A formal offer to mediate had been made September 2013, long before the trial and delay was not an issue.

Whether the mediation had a reasonable prospect of success

Having cited Halsey extensively, the judge made the following observations:

  • The Commissioner at no time excluded the possibility of a money offer;
  • The claimants at no time insisted that money was required as a formal pre-condition of ADR;
  • Predictions about what it might take to reach a settlement did not amount to formal pre-conditions and “tactical positioning should not too readily be labelled as intransigence”;
  • ADR was on the claimants’ agenda from the outset and should not have been viewed as purely tactical;
  • Preparations for trial on behalf of the Commissioner appeared to have taken over pursuance of ADR as a priority in the months leading to the hearing.

Taking those observations into account, the judge concluded that he was “satisfied that there was a reasonable chance that ADR would have been successful in whole or in part”. 

Further matters

The court considered the case of Daniels v Metropolitan Police [2005] EWCA 1321, in which it was held it may be reasonable for a defendant routinely facing wholly unfounded claims to take a stand, even where costs would be disproportionate. Here, the Commissioner had never put the case in that category and there was “no real risk here of any settlement having a potential impact on police powers or policing tactics”.

Based on his assessment of the Commissioner’s response to the request to engage in ADR, the judge concluded that the Commissioner had failed, without adequate (or adequately articulated) justification, to engage in ADR which had a reasonable prospect of success.  As a result, that was a factor to be taken into account when exercising his broad discretion on costs. 

At the same time, the failure to provide a substantive reply was also considered and so too discrepancies on the costs’ schedules.  The costs’ schedules were not regarded as influential in the exercise of the judge’s discretion on costs, but to the limited extent that the failure to provide a substantive reply corroborated the judge’s view that “the defendant stumbled past ADR on the way to the hearing rather than engaging with it with proportionate commitment and focus”, then that failure was to be taken into account. 

Weighing his findings in the balance, the judge exercised his broad discretion on costs by awarding the Commissioner two-thirds of his costs on the standard basis.

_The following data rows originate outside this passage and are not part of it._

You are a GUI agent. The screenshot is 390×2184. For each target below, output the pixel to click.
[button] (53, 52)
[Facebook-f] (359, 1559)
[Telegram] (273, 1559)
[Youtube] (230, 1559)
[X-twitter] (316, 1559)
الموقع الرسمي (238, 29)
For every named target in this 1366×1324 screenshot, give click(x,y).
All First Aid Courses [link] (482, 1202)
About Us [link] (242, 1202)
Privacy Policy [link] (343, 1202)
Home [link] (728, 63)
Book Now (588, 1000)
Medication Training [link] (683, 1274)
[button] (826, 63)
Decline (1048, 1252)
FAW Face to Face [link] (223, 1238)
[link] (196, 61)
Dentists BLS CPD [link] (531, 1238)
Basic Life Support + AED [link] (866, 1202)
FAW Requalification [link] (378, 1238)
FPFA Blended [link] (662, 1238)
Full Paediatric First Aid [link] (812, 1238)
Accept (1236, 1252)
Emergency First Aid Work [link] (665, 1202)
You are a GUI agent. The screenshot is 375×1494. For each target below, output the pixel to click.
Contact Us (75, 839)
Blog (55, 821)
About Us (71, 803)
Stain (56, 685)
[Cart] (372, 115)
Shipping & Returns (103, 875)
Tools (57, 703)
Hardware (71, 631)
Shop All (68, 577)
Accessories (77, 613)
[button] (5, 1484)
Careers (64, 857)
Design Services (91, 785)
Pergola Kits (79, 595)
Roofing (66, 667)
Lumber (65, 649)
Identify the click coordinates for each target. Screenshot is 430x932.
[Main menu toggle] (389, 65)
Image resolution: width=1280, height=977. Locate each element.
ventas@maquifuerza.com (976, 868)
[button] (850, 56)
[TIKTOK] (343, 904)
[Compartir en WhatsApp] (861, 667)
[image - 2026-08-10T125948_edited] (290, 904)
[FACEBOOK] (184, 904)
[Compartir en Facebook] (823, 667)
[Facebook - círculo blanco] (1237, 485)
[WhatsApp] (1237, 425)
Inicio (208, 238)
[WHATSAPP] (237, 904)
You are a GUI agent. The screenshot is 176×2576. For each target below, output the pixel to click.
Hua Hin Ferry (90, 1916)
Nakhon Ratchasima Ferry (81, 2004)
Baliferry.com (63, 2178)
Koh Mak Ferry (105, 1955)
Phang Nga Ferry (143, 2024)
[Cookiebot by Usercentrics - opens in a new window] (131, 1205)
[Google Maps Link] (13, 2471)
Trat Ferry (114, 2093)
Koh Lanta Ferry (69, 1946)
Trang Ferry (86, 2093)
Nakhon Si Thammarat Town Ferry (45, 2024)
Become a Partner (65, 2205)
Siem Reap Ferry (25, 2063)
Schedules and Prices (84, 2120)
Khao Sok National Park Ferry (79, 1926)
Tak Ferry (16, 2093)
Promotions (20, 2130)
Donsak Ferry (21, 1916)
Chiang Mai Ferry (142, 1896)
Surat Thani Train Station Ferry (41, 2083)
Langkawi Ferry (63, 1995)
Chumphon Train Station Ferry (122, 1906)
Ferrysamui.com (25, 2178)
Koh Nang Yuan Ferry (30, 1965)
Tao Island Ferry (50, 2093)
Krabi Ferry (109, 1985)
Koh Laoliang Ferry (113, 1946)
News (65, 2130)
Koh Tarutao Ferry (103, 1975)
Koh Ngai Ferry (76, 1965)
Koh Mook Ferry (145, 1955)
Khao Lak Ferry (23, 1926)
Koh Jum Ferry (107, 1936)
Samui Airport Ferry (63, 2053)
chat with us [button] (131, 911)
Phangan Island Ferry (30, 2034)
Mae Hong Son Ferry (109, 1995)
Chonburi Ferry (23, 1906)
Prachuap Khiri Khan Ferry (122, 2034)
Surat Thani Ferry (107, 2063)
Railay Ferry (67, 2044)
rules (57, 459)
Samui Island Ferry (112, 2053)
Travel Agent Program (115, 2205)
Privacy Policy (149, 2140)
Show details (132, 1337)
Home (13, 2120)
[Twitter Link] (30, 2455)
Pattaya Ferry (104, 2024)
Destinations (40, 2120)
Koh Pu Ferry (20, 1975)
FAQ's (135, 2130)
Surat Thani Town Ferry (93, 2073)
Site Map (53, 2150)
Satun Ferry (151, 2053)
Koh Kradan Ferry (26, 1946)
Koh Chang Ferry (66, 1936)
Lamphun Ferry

This case is a timely reminder of the increasing importance of engaging in ADR as an alternative to the conventional trial process.  It remains perfectly appropriate to reject an invitation to engage in ADR in appropriate cases, but refusals should be carefully considered and clearly articulated, as should any “formal pre-conditions” to participation in ADR.  Otherwise, the price of going along with the notion of ADR but not then engaging in the process can generate as an unwelcome sting in the tail, especially in cases like this where the legal arguments have been won across the board.